### Passage
Anne van den Heuvel, one of her students at St. Joost academy of art in Breda, in the 1990s, remembering Milou: “A huge black fur coat. A dazzling smile, a large nose, twinkling eyes, a jungle of hair, a cigar. She called us ‘her kids’ even if all of us were quite mature. Thinking of Milou I see a mama gorilla with her babies. She was of my parents’ age yet still a naughty chick. It was just wonderful. She oozed sensuality, looked sexy. Often she was wearing tight black T-shirts with a staggering décolleté. I was young and this exuberance fascinated me. And if she laughed, her breasts laughed with her. She told us: ‘Don’t hesitate to throw your body into the arena.’ She was businesslike, enterprising too. But she gracefully handed us parts of her own commissions; from the proceeds all of us would go to Florence or New York. After my graduation, she helped me to start my professional career.”

### What you need to do
In the remembrance of Milou, how were the students able to go to Florence or New York?

### Record extracts
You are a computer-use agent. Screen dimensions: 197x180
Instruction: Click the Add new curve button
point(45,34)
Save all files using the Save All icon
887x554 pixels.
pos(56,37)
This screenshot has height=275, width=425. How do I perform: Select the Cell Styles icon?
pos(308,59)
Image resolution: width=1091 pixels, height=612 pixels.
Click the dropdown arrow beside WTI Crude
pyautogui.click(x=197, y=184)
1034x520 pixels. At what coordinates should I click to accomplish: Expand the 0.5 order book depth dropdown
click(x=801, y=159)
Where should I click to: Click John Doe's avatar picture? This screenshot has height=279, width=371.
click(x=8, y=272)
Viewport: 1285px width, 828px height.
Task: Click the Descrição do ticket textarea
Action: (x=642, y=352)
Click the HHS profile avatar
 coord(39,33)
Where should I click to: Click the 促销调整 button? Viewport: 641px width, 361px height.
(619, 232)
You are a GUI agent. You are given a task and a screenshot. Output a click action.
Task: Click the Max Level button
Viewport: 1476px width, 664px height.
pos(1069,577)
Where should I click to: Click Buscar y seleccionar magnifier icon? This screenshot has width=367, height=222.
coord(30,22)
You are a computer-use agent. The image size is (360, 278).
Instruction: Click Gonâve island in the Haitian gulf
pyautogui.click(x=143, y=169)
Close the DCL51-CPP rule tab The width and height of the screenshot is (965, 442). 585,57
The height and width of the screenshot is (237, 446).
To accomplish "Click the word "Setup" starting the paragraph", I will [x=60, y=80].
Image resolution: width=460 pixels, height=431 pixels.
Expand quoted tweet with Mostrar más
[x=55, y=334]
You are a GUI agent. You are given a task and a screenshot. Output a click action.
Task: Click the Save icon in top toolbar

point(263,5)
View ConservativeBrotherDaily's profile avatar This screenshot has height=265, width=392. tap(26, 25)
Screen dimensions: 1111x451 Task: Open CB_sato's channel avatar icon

### Solution
Milou gracefully handed the students parts of her own commissions, and all of them went to Florence or New York on the proceeds.